La fuga di notizie e le indagini
Proprio quella fuga di notizie, che la stessa avvocata ha di fatto autorizzato, ha permesso ai media di portare alla luce i fatti accaduti, fornendo le prove che hanno portato all'incriminazione di cinque soldati, i quali dovranno ora rispondere di abusi. La diffusione del video, avvenuta lo scorso anno, ha innescato un'indagine penale interna, avviata dall'esercito israeliano per fare piena luce sulle dinamiche che hanno condotto alla pubblicazione di quelle immagini sconvolgenti. L'inchiesta, che procede parallelamente al procedimento giudiziario a carico delle guardie, si concentra dunque non solo sugli autori materiali delle violenze, ma anche sulla catena di comando e sulla responsabilità di chi, come la Tomer-Yerushalmi, aveva il dovere di custodire quel materiale sensibile.

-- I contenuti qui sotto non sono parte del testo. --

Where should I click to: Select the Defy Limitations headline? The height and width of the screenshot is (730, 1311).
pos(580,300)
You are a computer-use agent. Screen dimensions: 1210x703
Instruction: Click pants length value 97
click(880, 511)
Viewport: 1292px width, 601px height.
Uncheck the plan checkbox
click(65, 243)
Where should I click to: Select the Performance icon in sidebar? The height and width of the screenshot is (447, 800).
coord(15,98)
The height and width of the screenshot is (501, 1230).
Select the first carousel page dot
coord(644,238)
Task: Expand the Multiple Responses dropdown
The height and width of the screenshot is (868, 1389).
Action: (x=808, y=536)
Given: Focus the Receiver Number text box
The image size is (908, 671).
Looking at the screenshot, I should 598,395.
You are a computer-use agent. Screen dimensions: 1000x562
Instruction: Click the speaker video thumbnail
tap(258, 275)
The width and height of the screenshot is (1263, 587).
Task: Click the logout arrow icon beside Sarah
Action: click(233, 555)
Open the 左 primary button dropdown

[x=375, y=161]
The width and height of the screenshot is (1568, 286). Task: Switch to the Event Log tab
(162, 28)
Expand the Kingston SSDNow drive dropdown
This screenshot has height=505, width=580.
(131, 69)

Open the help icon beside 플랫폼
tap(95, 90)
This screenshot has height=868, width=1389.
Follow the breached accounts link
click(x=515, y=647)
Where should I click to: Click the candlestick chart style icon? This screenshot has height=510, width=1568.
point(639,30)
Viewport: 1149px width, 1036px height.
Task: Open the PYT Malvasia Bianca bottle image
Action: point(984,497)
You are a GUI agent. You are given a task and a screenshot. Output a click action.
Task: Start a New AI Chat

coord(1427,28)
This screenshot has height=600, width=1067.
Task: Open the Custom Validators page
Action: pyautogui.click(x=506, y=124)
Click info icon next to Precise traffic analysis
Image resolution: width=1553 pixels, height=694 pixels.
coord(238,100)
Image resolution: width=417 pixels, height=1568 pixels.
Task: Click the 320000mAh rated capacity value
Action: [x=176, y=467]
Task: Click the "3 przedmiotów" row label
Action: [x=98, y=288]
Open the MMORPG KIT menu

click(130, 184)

Il contesto del centro di detenzione
Il carcere di Sde Teiman, teatro degli eventi, non è nuovo a segnalazioni e rapporti che descrivono trattamenti duri riservati ai prigionieri palestinesi, sebbene il caso emerso dal video trapelato abbia un carattere di particolare efferatezza. Le immagini, che mostrano una violenza di gruppo ai danni di un detenuto inerme, hanno riacceso il dibattito sui metodi impiegati nelle strutture di detenzione israeliane, sebbene le autorità abbiano sempre respinto accuse di sistematicità. L'episodio, per come è venuto alla luce, rappresenta un elemento di forte criticità interna, poiché dimostra come persino all'interno dell'apparato militare ci sia chi ha ritenuto necessario bypassare i canali ufficiali per denunciare quanto accaduto.
Le implicazioni immediate
La dipartita della principale figura legale dell'Idf non è una semplice rotazione di personale, bensì un evento che solleva questioni profonde riguardanti il controllo e la trasparenza delle operazioni militari. L'ammissione di responsabilità da parte della Tomer-Yerushalmi, la quale non ha cercato di negare il proprio ruolo, aggiunge un ulteriore strato di complessità a una vicenda giudiziaria già intricata. La sua uscita di scena, decisa e immediata, segna un punto cruciale in un affare che continua a svilupparsi attraverso i canali investigativi, lasciando intravedere le tensioni all'interno dello stesso establishment di sicurezza israeliano.